*WHAT YOU WILL DO*
Return the lines below that contain "computer".

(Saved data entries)
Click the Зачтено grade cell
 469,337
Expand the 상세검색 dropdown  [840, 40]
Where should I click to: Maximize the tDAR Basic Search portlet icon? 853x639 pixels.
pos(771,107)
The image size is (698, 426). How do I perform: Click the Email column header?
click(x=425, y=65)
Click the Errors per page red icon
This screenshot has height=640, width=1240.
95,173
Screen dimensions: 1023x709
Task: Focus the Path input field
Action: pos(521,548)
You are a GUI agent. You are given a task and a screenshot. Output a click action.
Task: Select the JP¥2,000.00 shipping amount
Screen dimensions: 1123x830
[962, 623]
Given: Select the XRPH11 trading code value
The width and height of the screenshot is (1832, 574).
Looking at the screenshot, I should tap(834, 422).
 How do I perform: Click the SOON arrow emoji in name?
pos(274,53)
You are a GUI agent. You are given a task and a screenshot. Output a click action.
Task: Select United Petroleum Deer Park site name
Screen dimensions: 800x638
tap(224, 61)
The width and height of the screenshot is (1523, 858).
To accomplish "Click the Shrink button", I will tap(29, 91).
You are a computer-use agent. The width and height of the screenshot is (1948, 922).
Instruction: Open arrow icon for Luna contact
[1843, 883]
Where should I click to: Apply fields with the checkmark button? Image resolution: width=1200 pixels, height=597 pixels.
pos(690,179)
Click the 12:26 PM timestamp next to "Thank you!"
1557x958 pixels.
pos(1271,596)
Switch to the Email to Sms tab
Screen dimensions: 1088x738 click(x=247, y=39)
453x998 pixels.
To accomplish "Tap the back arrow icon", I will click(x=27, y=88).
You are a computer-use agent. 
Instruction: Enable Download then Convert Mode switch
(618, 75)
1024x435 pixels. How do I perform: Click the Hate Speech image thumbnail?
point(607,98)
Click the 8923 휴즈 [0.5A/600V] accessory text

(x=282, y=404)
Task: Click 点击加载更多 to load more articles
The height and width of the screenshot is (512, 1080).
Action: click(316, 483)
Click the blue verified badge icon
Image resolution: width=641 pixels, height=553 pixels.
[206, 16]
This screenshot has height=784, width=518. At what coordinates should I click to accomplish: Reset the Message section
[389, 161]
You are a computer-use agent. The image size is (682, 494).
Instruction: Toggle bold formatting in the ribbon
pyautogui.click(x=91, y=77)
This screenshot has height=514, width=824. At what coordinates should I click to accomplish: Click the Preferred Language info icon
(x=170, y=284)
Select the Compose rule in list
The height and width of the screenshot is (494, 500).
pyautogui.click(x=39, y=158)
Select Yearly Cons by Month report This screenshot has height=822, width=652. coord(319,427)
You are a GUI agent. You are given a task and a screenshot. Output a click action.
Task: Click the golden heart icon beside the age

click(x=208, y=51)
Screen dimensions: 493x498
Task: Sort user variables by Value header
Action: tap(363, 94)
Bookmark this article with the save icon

*ANSWER SPACE*
You are a computer-use agent. The width and height of the screenshot is (1948, 922).
You are a computer-use agent. 
You are a computer-use agent. The image size is (682, 494).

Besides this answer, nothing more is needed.